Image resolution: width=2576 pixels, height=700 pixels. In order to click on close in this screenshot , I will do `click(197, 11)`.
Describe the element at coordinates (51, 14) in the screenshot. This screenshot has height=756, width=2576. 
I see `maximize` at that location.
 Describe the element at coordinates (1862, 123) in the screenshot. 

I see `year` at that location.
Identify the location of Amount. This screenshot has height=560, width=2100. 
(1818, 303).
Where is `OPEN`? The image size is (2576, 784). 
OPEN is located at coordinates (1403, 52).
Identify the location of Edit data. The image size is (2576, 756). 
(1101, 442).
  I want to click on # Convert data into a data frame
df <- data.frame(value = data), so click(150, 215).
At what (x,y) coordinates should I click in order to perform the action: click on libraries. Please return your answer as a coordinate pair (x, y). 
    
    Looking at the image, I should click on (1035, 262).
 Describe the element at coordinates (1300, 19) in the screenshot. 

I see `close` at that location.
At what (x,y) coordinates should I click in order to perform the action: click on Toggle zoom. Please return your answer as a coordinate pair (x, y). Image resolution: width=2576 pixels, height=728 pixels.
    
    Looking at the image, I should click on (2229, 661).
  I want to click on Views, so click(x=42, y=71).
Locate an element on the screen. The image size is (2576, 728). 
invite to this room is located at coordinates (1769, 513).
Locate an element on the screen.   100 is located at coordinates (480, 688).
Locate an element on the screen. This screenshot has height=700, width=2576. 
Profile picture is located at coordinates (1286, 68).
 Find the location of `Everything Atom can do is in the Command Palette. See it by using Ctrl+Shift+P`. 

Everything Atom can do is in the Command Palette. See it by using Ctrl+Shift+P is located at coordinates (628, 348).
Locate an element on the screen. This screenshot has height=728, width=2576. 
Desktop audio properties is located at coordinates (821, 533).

+ + + + + + +

(PROMPT): Retype the stretch of the data above from the line containing "Describe the element at coordinates (1862, 123)" through the line containing "OPEN is located at coordinates (1403, 52).", without any change.

(RESULT):
 Describe the element at coordinates (1862, 123) in the screenshot. 

I see `year` at that location.
Identify the location of Amount. This screenshot has height=560, width=2100. 
(1818, 303).
Where is `OPEN`? The image size is (2576, 784). 
OPEN is located at coordinates (1403, 52).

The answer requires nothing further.